===== Dataset records

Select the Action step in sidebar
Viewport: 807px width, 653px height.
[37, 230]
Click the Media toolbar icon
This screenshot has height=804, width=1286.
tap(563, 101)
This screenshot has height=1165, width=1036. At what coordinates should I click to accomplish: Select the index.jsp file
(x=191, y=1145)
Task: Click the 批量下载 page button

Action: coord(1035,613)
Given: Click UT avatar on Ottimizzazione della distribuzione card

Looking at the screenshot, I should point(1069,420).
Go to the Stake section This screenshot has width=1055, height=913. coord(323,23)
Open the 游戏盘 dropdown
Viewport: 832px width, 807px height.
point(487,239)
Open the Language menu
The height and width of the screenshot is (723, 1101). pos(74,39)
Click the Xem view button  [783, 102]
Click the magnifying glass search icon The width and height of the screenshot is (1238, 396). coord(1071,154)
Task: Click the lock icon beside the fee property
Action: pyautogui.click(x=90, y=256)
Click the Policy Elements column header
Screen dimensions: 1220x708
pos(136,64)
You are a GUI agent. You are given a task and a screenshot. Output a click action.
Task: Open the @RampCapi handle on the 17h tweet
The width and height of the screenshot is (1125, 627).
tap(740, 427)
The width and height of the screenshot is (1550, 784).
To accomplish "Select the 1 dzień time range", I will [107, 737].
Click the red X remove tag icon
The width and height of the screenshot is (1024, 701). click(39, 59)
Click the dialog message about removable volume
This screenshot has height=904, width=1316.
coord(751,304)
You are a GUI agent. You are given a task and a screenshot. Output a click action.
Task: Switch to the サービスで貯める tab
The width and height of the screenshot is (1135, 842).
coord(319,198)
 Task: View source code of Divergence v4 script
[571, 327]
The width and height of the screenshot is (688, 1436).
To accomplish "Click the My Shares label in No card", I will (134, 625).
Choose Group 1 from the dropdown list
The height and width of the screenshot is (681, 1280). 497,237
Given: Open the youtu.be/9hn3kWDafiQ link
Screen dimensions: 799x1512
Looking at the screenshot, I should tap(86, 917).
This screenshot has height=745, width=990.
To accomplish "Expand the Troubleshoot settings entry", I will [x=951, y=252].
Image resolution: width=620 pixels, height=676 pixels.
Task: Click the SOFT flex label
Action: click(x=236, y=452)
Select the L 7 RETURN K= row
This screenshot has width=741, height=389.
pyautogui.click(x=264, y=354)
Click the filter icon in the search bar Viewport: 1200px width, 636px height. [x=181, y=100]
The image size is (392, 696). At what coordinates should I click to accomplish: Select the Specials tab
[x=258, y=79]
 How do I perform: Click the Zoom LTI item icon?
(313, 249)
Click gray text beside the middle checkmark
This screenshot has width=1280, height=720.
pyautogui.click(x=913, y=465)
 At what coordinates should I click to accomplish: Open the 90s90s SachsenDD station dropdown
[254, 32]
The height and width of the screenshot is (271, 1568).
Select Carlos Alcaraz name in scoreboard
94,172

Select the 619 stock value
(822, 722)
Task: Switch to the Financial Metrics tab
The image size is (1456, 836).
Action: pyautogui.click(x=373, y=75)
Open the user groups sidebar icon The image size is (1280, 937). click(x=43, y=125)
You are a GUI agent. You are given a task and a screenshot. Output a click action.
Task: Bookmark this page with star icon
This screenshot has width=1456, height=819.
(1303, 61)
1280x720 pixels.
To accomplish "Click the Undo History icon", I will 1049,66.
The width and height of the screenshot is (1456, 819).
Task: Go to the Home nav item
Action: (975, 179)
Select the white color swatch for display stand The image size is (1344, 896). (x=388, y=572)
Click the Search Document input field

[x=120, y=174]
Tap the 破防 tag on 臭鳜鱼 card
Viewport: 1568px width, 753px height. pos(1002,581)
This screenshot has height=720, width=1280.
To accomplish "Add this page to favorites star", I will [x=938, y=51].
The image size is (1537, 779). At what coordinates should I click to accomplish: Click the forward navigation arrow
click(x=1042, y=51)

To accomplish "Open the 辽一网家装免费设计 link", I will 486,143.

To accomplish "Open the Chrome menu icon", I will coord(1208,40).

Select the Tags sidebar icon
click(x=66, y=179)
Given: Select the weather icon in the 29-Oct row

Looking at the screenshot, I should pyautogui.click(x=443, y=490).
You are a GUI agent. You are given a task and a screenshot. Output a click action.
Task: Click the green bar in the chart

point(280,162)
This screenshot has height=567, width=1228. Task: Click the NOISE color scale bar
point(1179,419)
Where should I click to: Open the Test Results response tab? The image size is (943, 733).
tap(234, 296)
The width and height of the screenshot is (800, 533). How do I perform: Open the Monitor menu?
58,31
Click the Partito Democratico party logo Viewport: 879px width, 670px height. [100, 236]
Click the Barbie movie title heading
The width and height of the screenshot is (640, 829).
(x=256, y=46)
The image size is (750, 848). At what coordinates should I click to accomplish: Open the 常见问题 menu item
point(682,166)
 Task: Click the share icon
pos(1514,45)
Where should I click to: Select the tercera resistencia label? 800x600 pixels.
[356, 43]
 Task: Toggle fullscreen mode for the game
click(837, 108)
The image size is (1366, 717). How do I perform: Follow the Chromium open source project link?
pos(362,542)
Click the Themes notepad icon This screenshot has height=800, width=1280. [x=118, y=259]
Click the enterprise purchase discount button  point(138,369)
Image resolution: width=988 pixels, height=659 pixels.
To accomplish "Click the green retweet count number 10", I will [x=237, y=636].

==========

* Exercise details:
Starting at the line above that contains "Open the Language menu", repeat each line exactly up to and including the line that contains "Select the L 7 RETURN K= row", and stop there.

* Solution to this problem:
Open the Language menu
The height and width of the screenshot is (723, 1101). pos(74,39)
Click the Xem view button  [783, 102]
Click the magnifying glass search icon The width and height of the screenshot is (1238, 396). coord(1071,154)
Task: Click the lock icon beside the fee property
Action: pyautogui.click(x=90, y=256)
Click the Policy Elements column header
Screen dimensions: 1220x708
pos(136,64)
You are a GUI agent. You are given a task and a screenshot. Output a click action.
Task: Open the @RampCapi handle on the 17h tweet
The width and height of the screenshot is (1125, 627).
tap(740, 427)
The width and height of the screenshot is (1550, 784).
To accomplish "Select the 1 dzień time range", I will [107, 737].
Click the red X remove tag icon
The width and height of the screenshot is (1024, 701). click(39, 59)
Click the dialog message about removable volume
This screenshot has height=904, width=1316.
coord(751,304)
You are a GUI agent. You are given a task and a screenshot. Output a click action.
Task: Switch to the サービスで貯める tab
The width and height of the screenshot is (1135, 842).
coord(319,198)
 Task: View source code of Divergence v4 script
[571, 327]
The width and height of the screenshot is (688, 1436).
To accomplish "Click the My Shares label in No card", I will (134, 625).
Choose Group 1 from the dropdown list
The height and width of the screenshot is (681, 1280). 497,237
Given: Open the youtu.be/9hn3kWDafiQ link
Screen dimensions: 799x1512
Looking at the screenshot, I should tap(86, 917).
This screenshot has height=745, width=990.
To accomplish "Expand the Troubleshoot settings entry", I will [x=951, y=252].
Image resolution: width=620 pixels, height=676 pixels.
Task: Click the SOFT flex label
Action: click(x=236, y=452)
Select the L 7 RETURN K= row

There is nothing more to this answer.